Aida64 Engineering Portable Trial might be worth a shot.
SuperPi?
y-cruncher can be called from command line. It does give stop errors. It has an option to write an output file. Not sure if errors are written to that file as well..
What is the option for the output file? The v8 branch has support for y-cruncher, but I couldn't find a way to generate a log file for it.
You are right. I must have misread some documentation but as far as i can see there is no option for an output file. It does give outputs in the console window. So you could try and write the console window stuff to a txt file with some commands? https://helpdeskgeek.com/how-to/redirect-output-from-command-line-to-text-file/
Unfortunately I can't. I tried to use > logfile.txt and > logfile.txt 2>&1, but the only thing that appears in there is the "^C" when I abort the now blank screen with CTRL+C.

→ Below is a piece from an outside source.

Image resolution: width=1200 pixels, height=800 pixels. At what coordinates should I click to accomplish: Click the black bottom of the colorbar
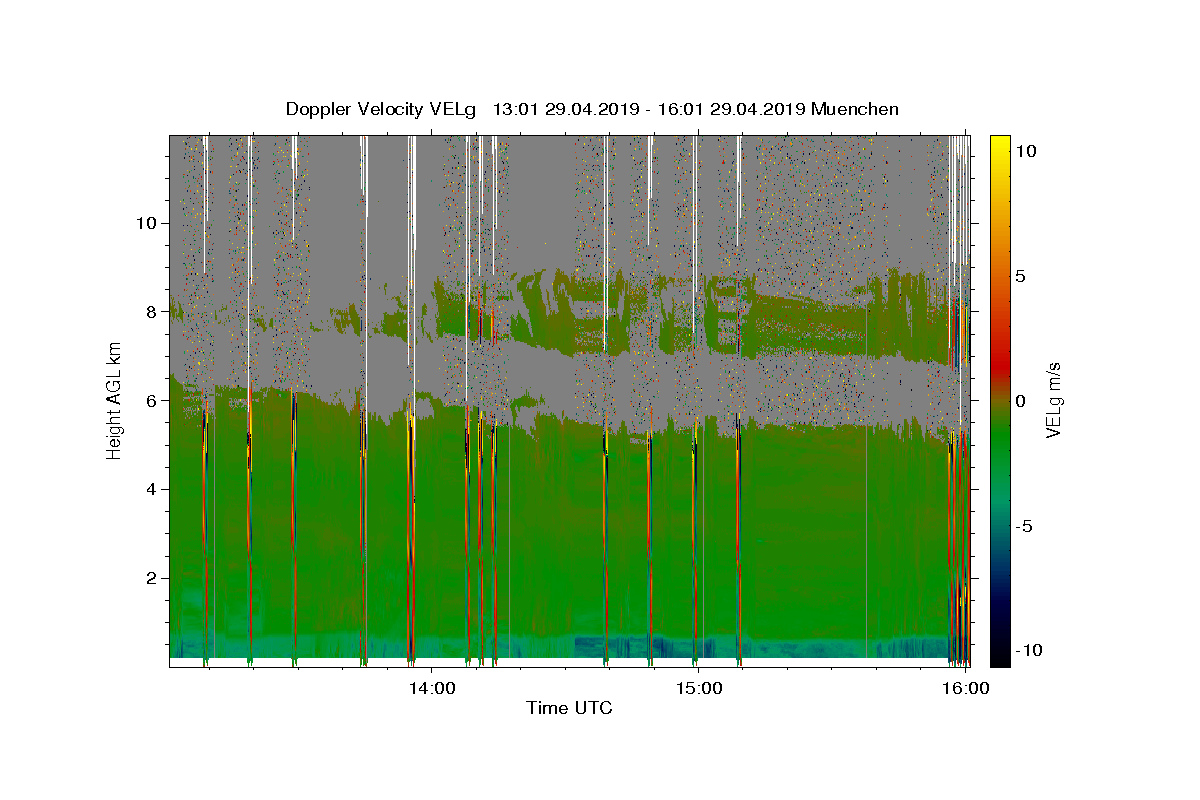1000,661
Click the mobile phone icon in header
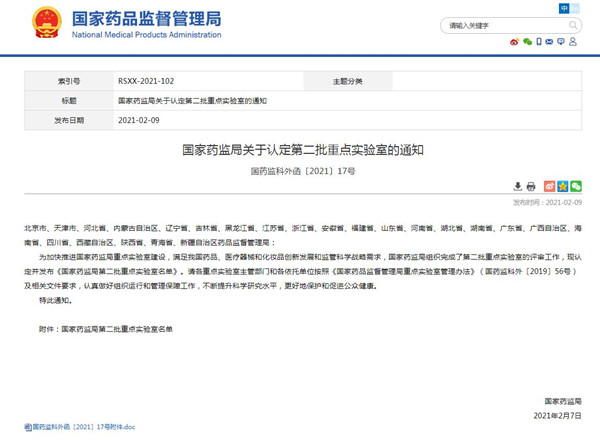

So apparently it does capture the output, but it doesn't write it to a file. Maybe you could give it a try?
Also, there is actually an -o option for writing an output file, but it doesn't do anything at least for stress testing (and in fact it even gives me an "Invalid Parameter: -o" message when I try to use it).
Sorry for the late response. I see you got it working anyway. Good job!
I used a program recently which was able to find instability way quicker than anything else in regards to boost clock instability.. check this out.. it doesn't give errors the machine literally reboots if it hits a unstable core. I would recommend running this and output it into a file Boosttester.exe > Boost.log before beginning a much lengthier and deeper test core cycler offers. https://github.com/jedi95/BoostTester
I used a program recently which was able to find instability way quicker than anything else in regards to boost clock instability.. check this out.. it doesn't give errors the machine literally reboots if it hits a unstable core. https://github.com/jedi95/BoostTester
I've used BoostTester before as well, but only to get a glimpse at the maximum possible boost clocks. The program has zero error checking algorithms (you can look at the source code), so it's only useful if your cores are still in a highly unstable state. I could basically run it for hours with -30 on all cores without a problem.
I used a program recently which was able to find instability way quicker than anything else in regards to boost clock instability.. check this out.. it doesn't give errors the machine literally reboots if it hits a unstable core. https://github.com/jedi95/BoostTester
I've used BoostTester before as well, but only to get a glimpse at the maximum possible boost clocks. The program has zero error checking algorithms (you can look at the source code), so it's only useful if your cores are still in a highly unstable state. I could basically run it for hours with -30 on all cores without a problem.
I think it depends on the Chip/Board.. I have a 5900x on a Crosshair Impact which passed 48 hours "All" Prime95 Corecycler but it would randomly reboot in certain games .. Running boosttester had it reboot on the first round on the weaker cores, there was more than one! Couldn't get instability on any other tests including AIDA64.. perhaps nothing pushes the boost clocks the same way? I have no idea but it was my experience. My other boards and CPUs didn't experience this at all and Corecycler alone did the trick.
Linpack Extreme uses CLI to run benchmarks and stress tests and does print a results.txt file.